When we started to deploy our HP ProLiant BL620c G7 blade servers we stumbled over some issues with the driver (be2net) for the built-in FlexNIC adapters. They are documented in the VMware KB:
We followed the recommendation in these articles and updated the be2net driver to version 2.102.554.0. However, we still experienced hangs of the ESXi host and network outages whenever the host was rebooted or had its dvS-connections reconfigured.
These hangs were accompanied by VMKernel.log-messages like this one:

... vmkernel: 10:06:11:06.193 cpu0:4153)WARNING: CpuSched: 939: world 4153(helper11-0) did not yield PCPU 0 for 2993 msec, refCharge=5975 msec, coreCharge=6374 msec,

After opening a support call with VMware we finally found out that these problems were caused by improper handling of VLAN hardware offloading by the be2net driver, and that they only occur when you are using distributed virtual switches (dvS) like we did.
So, after configuring the blade hosts with virtual standard switches (vSS) the problem went away.

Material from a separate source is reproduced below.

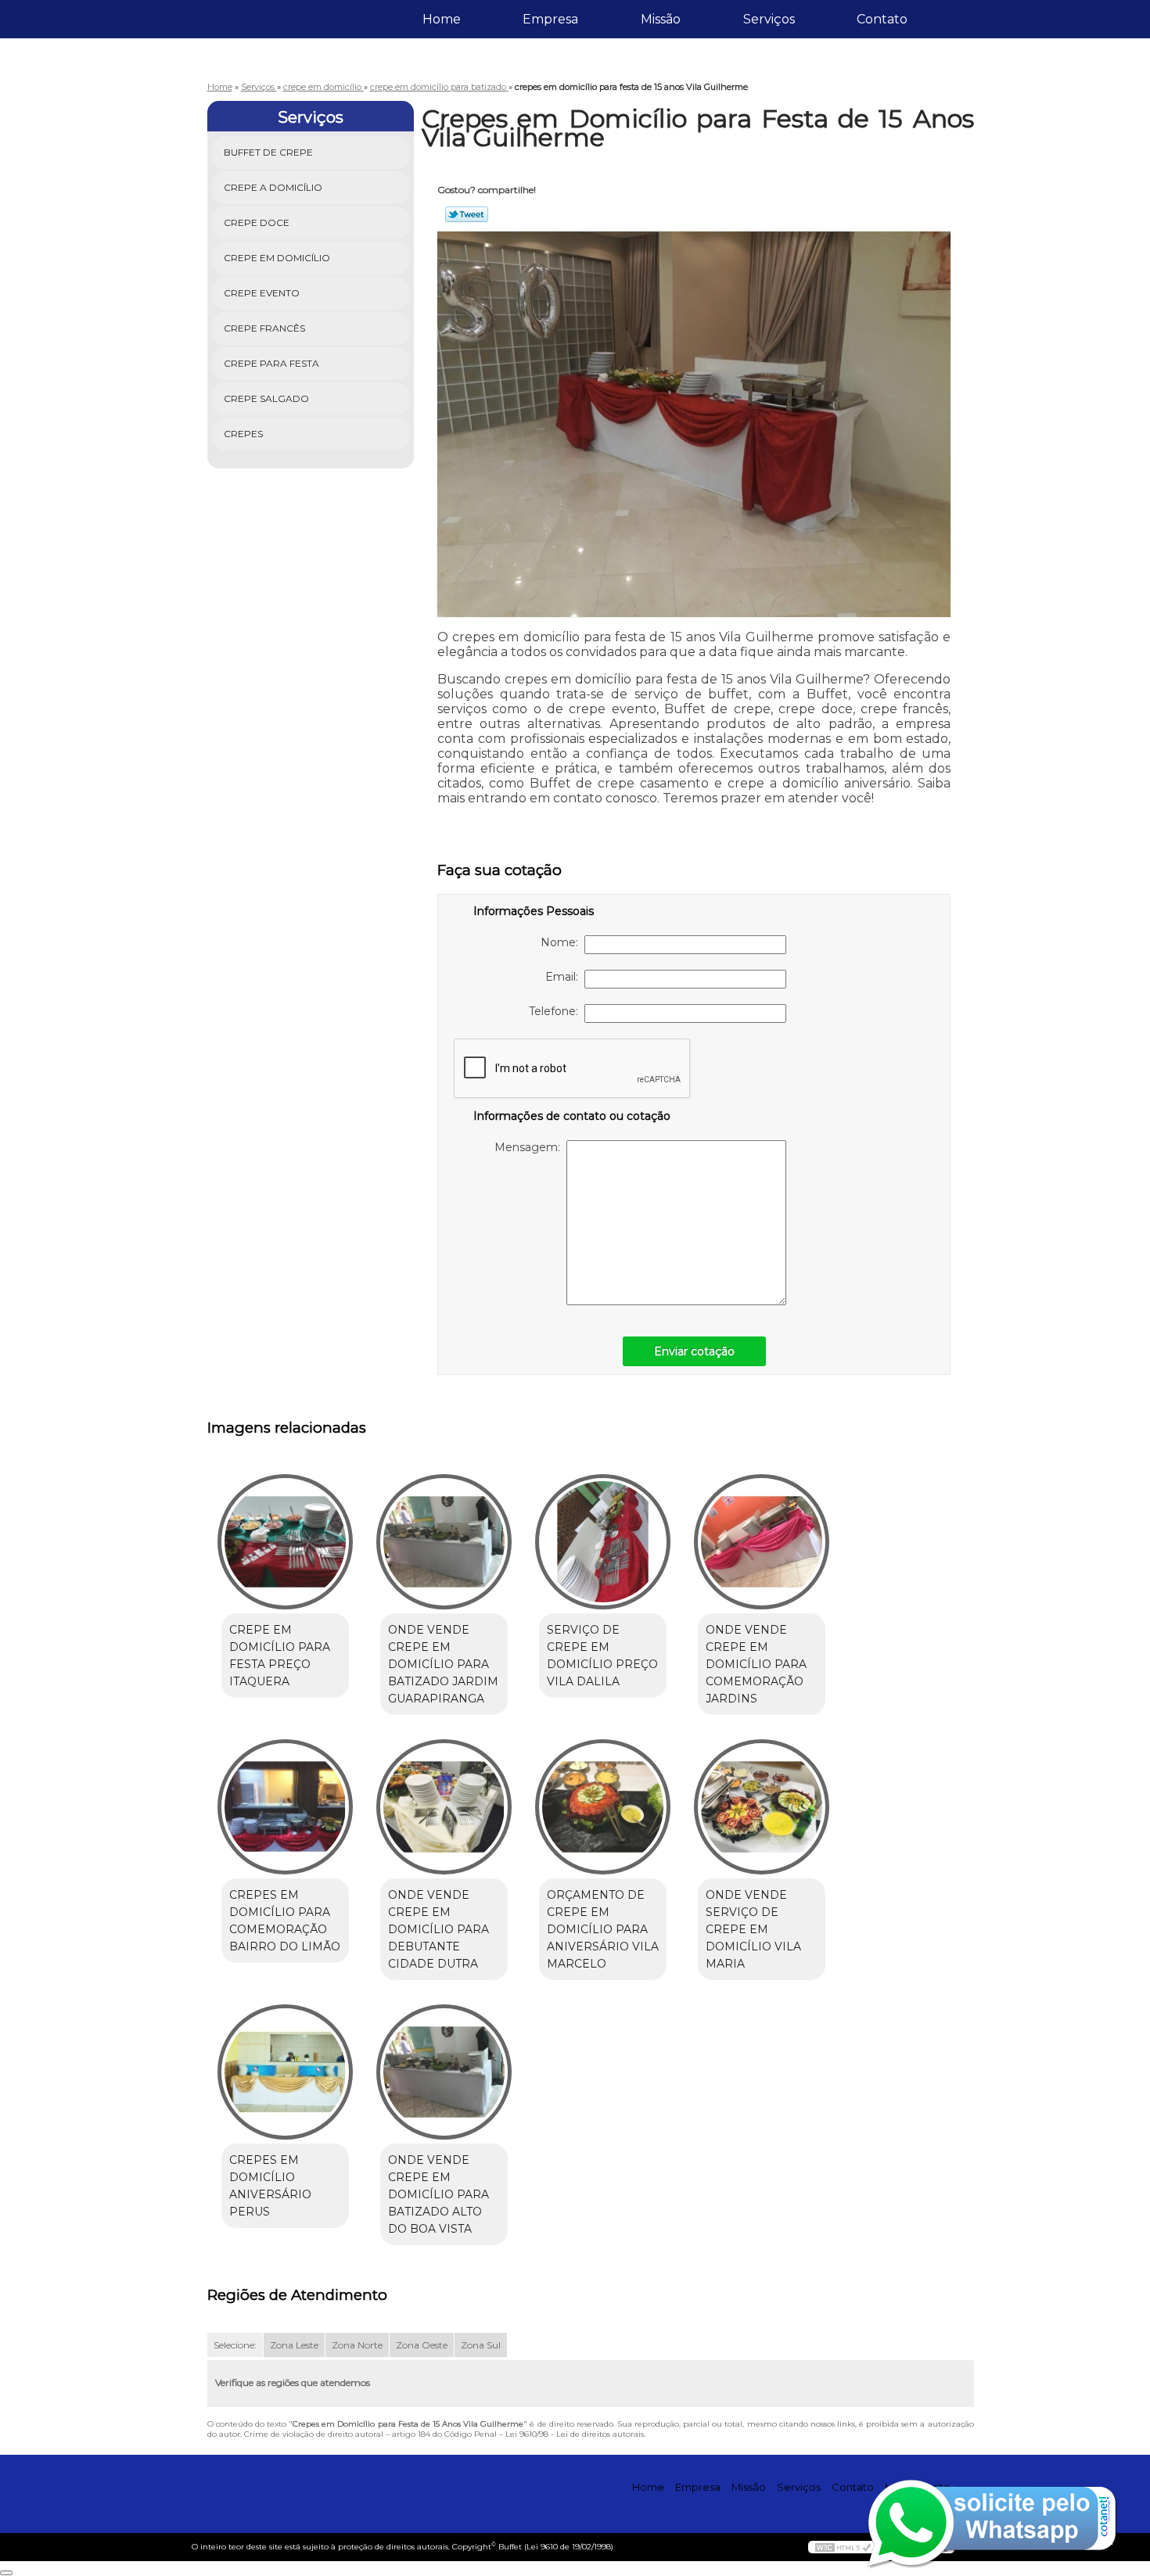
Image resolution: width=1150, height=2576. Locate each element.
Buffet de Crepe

Since then we were waiting for a fixed be2net-driver (from Emulex) to be able to return to dvS. We really did not want to abandon this option because it offers some benefits (load based teaming of the physical uplinks and Network I/O Control) over the standard switch.

Today, the waiting finally ended. Emulex has finished the fixed driver, it is available here:
VMware ESX/ESXi 4.x Driver CD for Emulex OneConnect 10Gb Ethernet Controller

Update (18. Jul 2011): In the meantime VMware made two new KB articles available that reference the problems described here and the new driver:
In the latter one it is also recommended to update the NIC's firmware. The current one (as of today) is available at HP as a bootable ISO file. Thanks to makö for pointing this out in this post's comments.